● **Task description**:
Below are the entries; return every line among them that holds the word "legend".

● **Available records**:
* * *

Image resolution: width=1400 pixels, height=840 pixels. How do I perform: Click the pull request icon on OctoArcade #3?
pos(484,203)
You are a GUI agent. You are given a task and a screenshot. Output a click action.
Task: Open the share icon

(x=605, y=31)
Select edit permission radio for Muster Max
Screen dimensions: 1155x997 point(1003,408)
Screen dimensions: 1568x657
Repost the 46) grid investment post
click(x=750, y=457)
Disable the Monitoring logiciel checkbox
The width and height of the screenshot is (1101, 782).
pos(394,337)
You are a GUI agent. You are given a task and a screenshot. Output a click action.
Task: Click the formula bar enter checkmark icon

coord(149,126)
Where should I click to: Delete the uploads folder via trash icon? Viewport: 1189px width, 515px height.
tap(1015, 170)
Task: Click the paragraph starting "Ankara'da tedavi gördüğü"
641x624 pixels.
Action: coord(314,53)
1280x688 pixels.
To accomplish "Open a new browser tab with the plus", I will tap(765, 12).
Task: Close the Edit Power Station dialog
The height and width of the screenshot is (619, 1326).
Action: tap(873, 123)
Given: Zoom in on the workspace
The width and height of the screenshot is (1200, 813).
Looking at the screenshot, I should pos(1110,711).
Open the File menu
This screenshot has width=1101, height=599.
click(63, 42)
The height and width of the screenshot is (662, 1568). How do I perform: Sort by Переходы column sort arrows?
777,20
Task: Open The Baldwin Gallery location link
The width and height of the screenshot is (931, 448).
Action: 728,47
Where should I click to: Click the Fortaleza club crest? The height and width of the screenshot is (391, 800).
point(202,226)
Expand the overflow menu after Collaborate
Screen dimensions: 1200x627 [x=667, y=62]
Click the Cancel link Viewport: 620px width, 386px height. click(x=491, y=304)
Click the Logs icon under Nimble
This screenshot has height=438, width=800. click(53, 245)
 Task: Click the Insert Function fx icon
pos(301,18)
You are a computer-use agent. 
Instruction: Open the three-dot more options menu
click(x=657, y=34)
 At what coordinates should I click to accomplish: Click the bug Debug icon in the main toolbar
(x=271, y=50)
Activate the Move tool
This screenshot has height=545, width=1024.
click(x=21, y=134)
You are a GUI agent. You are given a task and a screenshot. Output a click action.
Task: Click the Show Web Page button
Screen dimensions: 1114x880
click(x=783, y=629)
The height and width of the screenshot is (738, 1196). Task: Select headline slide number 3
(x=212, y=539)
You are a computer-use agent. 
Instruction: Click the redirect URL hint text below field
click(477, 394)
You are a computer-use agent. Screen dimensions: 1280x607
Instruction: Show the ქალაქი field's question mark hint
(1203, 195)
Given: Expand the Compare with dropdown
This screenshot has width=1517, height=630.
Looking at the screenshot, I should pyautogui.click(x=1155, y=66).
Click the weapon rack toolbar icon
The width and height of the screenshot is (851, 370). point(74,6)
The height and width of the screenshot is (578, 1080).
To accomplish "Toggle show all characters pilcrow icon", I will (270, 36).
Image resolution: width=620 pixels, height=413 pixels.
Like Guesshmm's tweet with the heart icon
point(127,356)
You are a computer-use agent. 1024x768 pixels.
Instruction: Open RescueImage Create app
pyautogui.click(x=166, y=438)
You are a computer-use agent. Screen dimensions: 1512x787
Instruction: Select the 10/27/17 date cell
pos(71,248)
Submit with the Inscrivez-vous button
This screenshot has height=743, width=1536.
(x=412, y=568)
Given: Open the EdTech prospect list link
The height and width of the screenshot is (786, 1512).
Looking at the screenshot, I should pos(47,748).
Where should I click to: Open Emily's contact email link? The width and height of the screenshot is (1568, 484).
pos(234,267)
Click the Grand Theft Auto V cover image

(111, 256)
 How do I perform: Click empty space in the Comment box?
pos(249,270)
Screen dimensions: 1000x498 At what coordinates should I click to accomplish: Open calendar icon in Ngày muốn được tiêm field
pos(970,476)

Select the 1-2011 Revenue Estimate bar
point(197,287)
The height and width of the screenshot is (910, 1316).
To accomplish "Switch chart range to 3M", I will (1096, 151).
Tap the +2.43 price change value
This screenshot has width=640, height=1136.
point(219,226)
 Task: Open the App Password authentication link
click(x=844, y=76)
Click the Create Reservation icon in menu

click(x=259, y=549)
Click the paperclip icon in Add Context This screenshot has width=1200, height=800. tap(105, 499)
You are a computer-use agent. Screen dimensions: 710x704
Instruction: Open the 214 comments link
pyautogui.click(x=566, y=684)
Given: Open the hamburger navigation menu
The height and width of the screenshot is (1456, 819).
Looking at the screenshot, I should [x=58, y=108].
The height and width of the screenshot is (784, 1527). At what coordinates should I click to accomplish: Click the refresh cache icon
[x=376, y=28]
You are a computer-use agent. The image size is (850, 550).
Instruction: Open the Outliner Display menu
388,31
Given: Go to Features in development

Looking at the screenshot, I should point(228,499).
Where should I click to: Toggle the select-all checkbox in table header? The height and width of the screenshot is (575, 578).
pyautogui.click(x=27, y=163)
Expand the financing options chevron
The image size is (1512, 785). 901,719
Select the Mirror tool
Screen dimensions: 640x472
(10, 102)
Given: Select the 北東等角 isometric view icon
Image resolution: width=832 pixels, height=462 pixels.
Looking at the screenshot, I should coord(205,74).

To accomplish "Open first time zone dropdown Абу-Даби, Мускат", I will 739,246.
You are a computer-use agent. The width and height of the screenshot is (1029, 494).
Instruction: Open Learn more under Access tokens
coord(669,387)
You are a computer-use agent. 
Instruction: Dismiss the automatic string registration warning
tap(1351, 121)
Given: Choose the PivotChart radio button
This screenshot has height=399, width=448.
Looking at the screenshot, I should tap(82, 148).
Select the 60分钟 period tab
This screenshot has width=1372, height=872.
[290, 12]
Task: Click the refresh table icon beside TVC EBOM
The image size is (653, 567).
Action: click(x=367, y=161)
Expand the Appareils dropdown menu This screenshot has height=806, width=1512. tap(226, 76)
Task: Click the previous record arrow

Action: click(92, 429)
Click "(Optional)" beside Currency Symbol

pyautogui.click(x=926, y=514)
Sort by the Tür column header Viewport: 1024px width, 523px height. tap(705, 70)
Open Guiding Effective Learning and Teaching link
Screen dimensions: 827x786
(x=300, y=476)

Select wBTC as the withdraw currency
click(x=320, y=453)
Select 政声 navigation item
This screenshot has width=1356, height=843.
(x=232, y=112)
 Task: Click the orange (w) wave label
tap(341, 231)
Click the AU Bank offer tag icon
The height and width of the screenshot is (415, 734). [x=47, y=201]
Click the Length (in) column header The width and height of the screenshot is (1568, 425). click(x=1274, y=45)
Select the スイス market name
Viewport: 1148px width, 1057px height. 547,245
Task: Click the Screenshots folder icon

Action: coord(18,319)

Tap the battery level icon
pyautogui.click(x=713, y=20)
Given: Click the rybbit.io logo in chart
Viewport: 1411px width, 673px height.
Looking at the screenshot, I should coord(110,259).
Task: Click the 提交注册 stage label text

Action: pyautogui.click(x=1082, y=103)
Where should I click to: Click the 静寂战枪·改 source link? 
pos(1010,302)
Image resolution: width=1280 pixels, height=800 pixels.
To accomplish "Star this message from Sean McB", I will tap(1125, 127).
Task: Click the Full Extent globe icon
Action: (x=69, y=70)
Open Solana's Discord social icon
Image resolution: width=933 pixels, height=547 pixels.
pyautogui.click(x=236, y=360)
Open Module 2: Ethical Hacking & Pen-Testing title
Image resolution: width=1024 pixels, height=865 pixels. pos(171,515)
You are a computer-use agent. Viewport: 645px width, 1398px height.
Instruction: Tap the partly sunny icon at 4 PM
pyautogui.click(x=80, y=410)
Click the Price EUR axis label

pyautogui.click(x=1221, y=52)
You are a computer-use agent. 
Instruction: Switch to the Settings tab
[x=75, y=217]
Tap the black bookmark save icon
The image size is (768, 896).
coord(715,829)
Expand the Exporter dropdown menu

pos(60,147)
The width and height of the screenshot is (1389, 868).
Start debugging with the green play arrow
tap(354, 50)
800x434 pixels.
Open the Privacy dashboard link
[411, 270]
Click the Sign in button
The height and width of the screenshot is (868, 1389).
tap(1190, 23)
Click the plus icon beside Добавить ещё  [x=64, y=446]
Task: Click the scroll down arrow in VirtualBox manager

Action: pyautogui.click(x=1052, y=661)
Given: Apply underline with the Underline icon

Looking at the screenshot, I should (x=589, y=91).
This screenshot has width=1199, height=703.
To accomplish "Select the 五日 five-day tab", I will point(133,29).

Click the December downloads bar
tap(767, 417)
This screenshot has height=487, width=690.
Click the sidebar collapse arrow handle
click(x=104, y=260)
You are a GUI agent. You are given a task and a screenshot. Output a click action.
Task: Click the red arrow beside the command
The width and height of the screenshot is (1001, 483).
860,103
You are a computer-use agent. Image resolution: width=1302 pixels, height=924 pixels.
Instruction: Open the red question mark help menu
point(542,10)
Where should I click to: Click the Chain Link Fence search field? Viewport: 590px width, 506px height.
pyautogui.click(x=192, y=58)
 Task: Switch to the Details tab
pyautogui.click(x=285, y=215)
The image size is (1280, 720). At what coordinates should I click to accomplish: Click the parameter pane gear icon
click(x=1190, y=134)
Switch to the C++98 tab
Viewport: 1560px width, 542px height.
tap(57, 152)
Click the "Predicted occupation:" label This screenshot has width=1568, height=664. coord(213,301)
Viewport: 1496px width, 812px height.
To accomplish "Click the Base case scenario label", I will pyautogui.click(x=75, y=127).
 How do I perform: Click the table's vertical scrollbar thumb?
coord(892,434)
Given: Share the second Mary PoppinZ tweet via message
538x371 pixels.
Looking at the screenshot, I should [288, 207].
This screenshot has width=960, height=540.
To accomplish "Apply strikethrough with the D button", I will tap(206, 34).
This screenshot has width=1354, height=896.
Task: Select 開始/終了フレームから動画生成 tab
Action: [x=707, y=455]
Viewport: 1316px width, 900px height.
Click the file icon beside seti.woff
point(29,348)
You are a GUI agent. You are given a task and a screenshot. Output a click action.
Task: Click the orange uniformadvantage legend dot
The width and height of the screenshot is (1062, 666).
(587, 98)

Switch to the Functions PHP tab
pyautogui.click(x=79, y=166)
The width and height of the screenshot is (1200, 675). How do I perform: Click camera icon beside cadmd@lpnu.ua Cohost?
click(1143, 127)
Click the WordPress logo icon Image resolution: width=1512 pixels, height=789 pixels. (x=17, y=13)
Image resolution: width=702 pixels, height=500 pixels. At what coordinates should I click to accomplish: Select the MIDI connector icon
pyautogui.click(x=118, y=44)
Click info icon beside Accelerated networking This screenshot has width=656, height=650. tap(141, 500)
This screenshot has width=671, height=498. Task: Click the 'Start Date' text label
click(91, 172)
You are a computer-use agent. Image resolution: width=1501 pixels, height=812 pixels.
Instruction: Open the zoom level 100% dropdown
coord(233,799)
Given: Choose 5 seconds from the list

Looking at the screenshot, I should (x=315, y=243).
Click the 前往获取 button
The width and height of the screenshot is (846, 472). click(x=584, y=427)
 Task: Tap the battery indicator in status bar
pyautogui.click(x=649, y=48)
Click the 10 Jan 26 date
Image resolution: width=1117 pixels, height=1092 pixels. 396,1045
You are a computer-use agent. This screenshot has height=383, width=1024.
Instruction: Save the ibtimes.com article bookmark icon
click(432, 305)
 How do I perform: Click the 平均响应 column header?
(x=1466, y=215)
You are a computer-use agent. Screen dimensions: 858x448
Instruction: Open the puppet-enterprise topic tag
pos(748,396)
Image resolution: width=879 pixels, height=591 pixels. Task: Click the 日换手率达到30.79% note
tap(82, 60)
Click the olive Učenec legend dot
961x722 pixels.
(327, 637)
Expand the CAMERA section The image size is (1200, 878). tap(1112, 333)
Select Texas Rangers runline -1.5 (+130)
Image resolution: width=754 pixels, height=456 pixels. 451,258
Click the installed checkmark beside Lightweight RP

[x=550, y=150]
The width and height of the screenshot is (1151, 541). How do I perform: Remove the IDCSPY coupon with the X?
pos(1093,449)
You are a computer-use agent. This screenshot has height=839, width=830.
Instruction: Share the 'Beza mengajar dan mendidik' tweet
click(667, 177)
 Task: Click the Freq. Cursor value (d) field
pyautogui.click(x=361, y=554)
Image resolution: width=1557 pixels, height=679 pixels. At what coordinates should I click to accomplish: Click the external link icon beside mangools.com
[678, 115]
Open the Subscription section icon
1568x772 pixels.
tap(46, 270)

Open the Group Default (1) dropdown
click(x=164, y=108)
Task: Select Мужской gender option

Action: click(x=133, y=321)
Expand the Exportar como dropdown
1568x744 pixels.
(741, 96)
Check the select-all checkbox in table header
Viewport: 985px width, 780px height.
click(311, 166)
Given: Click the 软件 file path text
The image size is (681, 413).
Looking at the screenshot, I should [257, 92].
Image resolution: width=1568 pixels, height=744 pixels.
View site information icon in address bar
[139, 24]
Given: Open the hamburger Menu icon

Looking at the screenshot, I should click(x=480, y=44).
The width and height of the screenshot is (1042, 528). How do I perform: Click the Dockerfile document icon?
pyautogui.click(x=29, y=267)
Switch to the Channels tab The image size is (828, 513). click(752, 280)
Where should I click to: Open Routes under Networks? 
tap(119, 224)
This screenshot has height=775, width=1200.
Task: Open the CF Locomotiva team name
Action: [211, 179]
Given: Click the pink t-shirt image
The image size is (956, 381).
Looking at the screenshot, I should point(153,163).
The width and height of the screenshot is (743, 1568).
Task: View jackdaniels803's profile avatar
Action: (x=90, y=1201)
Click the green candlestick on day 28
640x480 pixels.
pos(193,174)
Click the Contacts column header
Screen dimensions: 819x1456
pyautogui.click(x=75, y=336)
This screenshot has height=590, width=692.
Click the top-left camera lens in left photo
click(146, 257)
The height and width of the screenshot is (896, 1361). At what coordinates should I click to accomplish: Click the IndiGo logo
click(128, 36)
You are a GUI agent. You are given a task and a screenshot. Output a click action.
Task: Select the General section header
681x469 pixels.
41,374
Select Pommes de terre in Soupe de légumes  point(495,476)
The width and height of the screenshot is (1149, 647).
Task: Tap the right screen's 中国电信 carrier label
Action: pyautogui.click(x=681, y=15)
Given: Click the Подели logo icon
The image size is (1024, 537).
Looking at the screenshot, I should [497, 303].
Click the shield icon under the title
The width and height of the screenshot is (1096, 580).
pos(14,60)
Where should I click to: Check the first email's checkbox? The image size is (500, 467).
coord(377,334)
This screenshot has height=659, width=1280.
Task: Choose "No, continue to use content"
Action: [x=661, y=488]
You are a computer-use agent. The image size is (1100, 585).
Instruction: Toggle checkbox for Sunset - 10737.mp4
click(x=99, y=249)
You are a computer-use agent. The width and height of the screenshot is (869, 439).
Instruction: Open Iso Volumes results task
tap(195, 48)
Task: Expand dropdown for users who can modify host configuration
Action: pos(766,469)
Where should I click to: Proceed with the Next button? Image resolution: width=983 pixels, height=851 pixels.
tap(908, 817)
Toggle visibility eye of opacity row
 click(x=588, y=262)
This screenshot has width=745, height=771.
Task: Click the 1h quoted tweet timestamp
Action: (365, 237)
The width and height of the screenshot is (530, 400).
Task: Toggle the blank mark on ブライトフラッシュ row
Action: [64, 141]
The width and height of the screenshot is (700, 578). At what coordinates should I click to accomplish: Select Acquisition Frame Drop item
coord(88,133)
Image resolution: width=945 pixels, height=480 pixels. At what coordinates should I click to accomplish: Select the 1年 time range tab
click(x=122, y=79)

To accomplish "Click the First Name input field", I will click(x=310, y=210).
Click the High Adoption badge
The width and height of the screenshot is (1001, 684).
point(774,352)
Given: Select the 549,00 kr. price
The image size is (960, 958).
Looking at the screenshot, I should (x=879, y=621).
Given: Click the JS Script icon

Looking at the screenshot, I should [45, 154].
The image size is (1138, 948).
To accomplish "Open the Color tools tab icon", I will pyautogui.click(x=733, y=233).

* * *

● **Expected output**:
Task: Click the orange uniformadvantage legend dot
Click the olive Učenec legend dot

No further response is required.